Jika ingin mengatur harga daging, maka pemerintah harus memiliki data akurat mengenai kebutuhan, pasokan, dan permintaannya. Bukan seperti sekarang ini dimana data yang dipegang oleh pemerintah adalah data dalam beragam versi dan sarat kepentingan.
Untuk memenuhi kebutuhan daging, kini tidak bisa lagi mengandalkan pasokan lokal. Walaupun Pemerintah mengandalkan impor sebanyak 10 ribu ton (yang hingga kini belum terealisasi), daging-daging beku tersebut tetap tidak bisa mensubstitusi pasokan. Penyebabnya, masyarakat Indonesia belum familiar dengan daging beku dan lebih menyukai daging segar, apalagi untuk kebutuhan Ramadhan.
Mengenai harga daging, PPSKI mengharapkan Pemerintah jangan mengeluarkan statement yang membingungkan publik. Contohnya adalah dengan membandingkan harga daging dengan negara tetangga. Singapura dan Malaysia disebut menjual harga daging di masyarakat dengan harga Rp 40-50 ribu.
Seharusnya Presiden jeli melihat dan membandingkan harga dengan kualitas masing-masing. Sebab kebanyakan daging yang beredar justru daging kerbau yang memang harganya rendah. Daging tersebut tidak bisa dibandingkan dengan daging sapi paha belakang yang harganya tinggi di Indonesia.

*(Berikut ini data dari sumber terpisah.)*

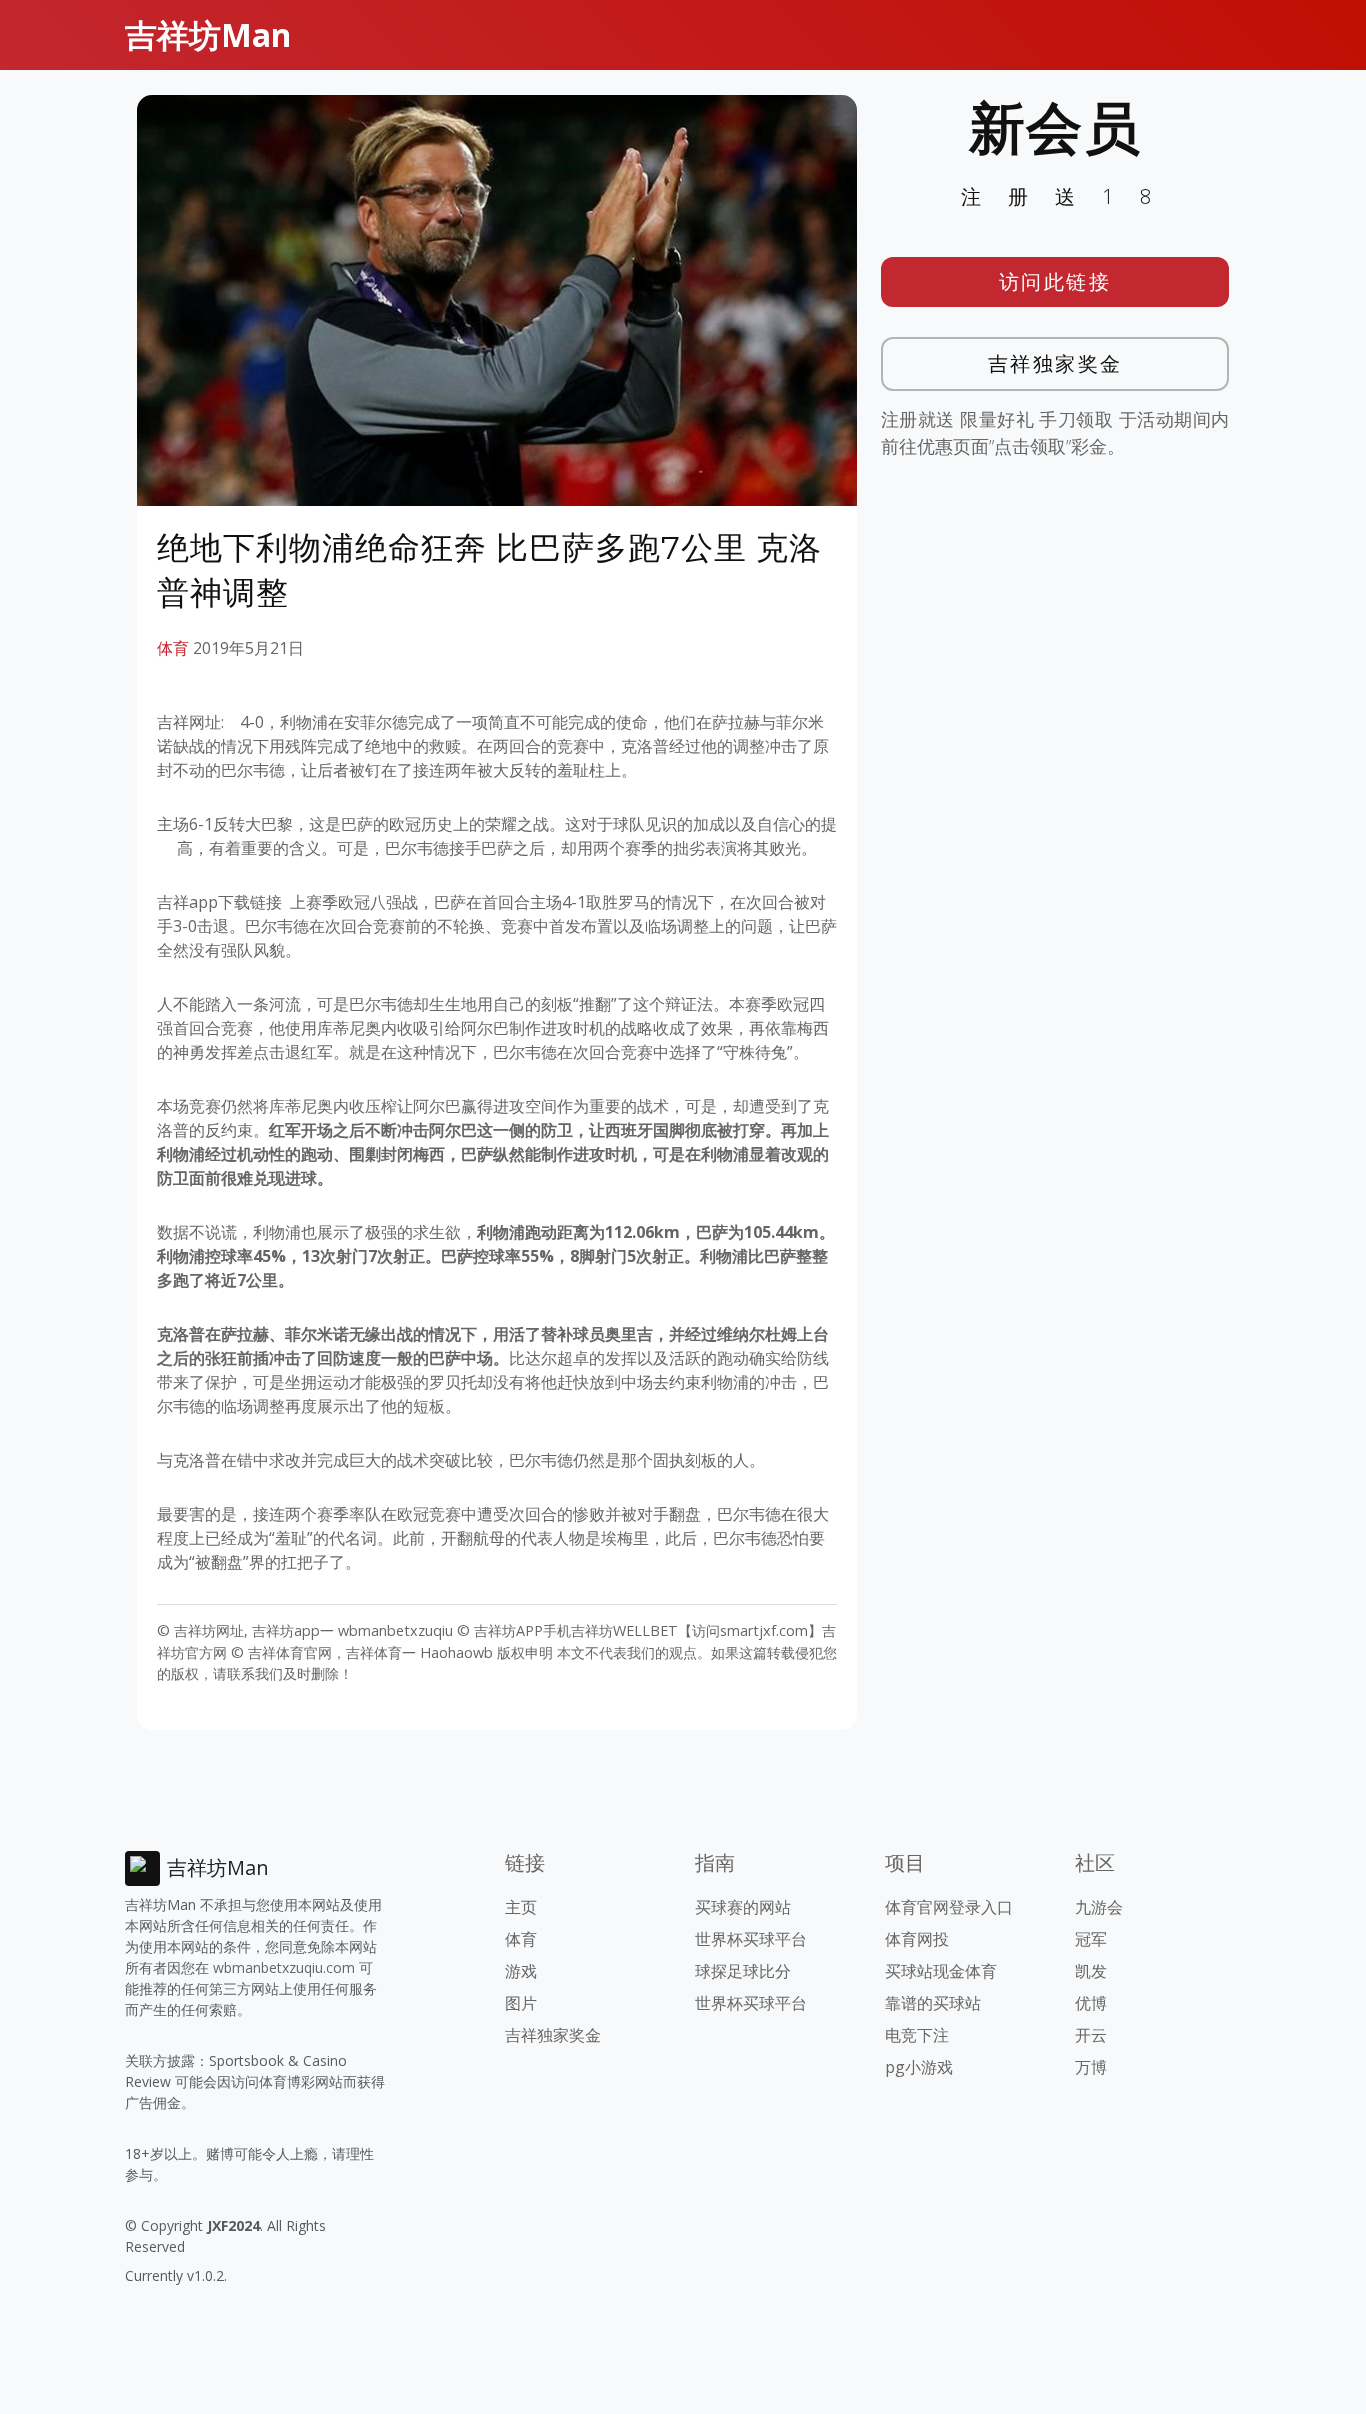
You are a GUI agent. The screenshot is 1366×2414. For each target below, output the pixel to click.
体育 (173, 648)
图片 (521, 2003)
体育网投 (917, 1939)
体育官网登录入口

Jika harga daging di negara Malaysia rendah, itu disebabkan negara tersebut memiliki regulasi pengatur harga yang kuat. Sehingga, pengaturan harga daging bukan di tangan pedagang melainkan diatur pemerintah. Sementara Indonesia masih menyerahkan pengaturan harga pada pasar bebas. Jika ingin meniru negara tetangga dalam hal harga daging murah, seharusnya strategi yang diberlakukan dibarengi pembanding yang tepat.